These were the words of 22-year-old Terrence Shumba, who fled his home country of Zimbabwe in search of a better life in Pretoria.

“Three years ago I jumped the border at Beit Bridge. I was arrested and deported more than once,” he said.

The better life he was looking for always evaded him and now, after being homeless and on the streets for years, Shumba has found a home at PEN’s Compassion Centre on Stanza Bopape (formerly Church) Street.

The Night Church, as it has come to be known, opened more than two years ago and provides a place of safety for the city’s homeless.

Run by Wayne Renkin, the church offers a place to sleep for 20 homeless people in the winter, has hot showers, coffee, laundry facilities, lockers for personal belongings and a kitchen.

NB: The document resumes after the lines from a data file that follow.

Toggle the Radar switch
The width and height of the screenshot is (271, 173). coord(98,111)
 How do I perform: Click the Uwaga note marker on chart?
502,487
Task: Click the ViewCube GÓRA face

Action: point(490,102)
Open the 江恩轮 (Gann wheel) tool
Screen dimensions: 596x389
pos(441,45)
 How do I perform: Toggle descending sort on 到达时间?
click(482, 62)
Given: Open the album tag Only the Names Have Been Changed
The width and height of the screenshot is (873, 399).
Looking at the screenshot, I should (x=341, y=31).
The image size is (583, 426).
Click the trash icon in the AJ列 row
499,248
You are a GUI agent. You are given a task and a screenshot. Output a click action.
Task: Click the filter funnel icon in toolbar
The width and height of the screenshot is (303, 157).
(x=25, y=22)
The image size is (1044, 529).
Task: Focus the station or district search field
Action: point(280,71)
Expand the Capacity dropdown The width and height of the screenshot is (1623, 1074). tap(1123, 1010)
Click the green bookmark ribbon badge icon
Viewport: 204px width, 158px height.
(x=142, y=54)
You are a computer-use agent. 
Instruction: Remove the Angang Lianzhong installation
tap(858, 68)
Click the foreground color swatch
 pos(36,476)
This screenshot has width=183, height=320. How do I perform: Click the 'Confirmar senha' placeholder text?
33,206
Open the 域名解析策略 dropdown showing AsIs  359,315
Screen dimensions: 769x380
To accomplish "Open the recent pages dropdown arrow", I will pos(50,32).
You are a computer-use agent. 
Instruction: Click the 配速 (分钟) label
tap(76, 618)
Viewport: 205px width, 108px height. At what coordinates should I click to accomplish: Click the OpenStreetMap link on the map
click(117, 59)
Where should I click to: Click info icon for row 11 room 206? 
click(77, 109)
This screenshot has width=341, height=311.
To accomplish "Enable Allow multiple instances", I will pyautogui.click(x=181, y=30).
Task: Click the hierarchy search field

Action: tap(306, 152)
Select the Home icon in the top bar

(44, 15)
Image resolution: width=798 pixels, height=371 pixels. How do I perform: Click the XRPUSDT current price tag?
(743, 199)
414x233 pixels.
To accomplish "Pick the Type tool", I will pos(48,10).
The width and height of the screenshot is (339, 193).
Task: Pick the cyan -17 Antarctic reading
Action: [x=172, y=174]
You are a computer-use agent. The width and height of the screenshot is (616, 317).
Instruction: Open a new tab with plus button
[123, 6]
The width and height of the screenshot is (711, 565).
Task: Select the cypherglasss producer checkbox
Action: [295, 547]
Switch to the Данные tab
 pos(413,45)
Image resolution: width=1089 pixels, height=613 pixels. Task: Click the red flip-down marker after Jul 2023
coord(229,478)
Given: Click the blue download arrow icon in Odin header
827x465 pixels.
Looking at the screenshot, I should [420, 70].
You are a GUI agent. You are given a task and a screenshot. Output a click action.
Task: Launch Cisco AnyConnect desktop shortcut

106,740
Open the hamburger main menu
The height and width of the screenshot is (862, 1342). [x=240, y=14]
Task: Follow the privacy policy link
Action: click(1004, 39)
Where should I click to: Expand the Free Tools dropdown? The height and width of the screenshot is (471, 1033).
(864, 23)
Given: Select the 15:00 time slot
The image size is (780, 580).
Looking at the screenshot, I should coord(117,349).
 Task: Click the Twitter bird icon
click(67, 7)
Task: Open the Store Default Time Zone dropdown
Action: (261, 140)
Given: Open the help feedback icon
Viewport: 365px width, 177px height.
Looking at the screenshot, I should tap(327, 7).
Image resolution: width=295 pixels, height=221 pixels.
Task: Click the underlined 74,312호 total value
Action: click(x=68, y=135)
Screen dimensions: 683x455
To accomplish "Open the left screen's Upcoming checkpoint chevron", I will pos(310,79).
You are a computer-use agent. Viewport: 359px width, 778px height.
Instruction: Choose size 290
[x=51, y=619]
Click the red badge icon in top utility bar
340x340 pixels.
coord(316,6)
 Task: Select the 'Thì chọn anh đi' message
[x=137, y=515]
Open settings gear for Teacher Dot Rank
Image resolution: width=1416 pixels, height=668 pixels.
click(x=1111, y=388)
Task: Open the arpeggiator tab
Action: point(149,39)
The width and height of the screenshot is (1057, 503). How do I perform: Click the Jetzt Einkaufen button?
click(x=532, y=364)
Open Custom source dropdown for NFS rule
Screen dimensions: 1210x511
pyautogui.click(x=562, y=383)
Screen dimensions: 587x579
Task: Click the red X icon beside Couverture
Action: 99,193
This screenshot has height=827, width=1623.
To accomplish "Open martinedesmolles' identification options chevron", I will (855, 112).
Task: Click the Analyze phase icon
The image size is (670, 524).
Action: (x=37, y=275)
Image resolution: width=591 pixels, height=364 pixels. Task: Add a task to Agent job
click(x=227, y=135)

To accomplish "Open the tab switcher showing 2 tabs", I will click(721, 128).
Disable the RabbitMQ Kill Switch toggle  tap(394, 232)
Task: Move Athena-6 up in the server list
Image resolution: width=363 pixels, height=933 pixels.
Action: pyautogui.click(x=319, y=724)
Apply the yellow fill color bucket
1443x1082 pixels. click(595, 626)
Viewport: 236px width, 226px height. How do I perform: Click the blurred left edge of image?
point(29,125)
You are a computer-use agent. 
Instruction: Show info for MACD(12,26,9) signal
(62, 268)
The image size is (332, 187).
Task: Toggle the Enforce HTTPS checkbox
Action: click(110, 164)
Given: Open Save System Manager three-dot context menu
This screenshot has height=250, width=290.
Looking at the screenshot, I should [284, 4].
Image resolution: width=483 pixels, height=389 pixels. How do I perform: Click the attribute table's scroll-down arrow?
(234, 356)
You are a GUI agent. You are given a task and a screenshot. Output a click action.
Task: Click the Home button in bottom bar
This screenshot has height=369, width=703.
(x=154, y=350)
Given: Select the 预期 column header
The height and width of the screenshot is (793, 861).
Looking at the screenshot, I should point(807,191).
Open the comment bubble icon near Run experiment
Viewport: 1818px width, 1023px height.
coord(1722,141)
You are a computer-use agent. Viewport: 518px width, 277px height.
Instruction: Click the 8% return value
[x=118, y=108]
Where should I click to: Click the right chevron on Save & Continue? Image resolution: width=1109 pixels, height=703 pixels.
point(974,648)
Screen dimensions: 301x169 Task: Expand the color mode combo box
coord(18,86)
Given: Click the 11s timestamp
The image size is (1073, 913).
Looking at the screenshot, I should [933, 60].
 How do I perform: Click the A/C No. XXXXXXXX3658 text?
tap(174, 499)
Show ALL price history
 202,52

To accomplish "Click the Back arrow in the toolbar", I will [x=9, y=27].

The church is run by three democratically elected homeless people, to instill in them a sense of ownership.

The homeless are not given food. They bring their own food to cook each evening. They pay R7 an evening to sleep at the shelter and the money is used to buy cleaning products to keep the church clean. They can rent lockers, which double up as a residential address, for R10 a month.

From the money the church can buy bread and coffee for the people who seek refuge there.

This way, the homeless are not victims and learn to look after themselves.

Each month more than 80 people pass through the church, more than half of whom Renkin knows personally.

“This is not a soup kitchen, because we believe that if you give the homeless everything they need, they have no need to work. Here we give them a reason to do things for themselves,” Renkin said.

He said when you gave someone everything they needed, you victimised them further.

“You don’t acknowledge them as equals. We can do everything for ourselves and we do,” he said.

The church is open between 6pm and 10pm from Monday to Friday and even offers the homeless internet services, to help them get back on their feet.

Shumba now works for the church, cleaning and providing other services.

He said people often had the wrong perception of homeless people, thinking of them as dangerous criminals.

“To be honest, street people don’t have time to do crime, they are too busy thinking and hustling to make a living,” he said.

He said many of the people he met on the streets were educated and talented, with some even having degrees and diplomas.

“Most people are trapped. They want to get off the streets, but they just need a helping hand,” he said.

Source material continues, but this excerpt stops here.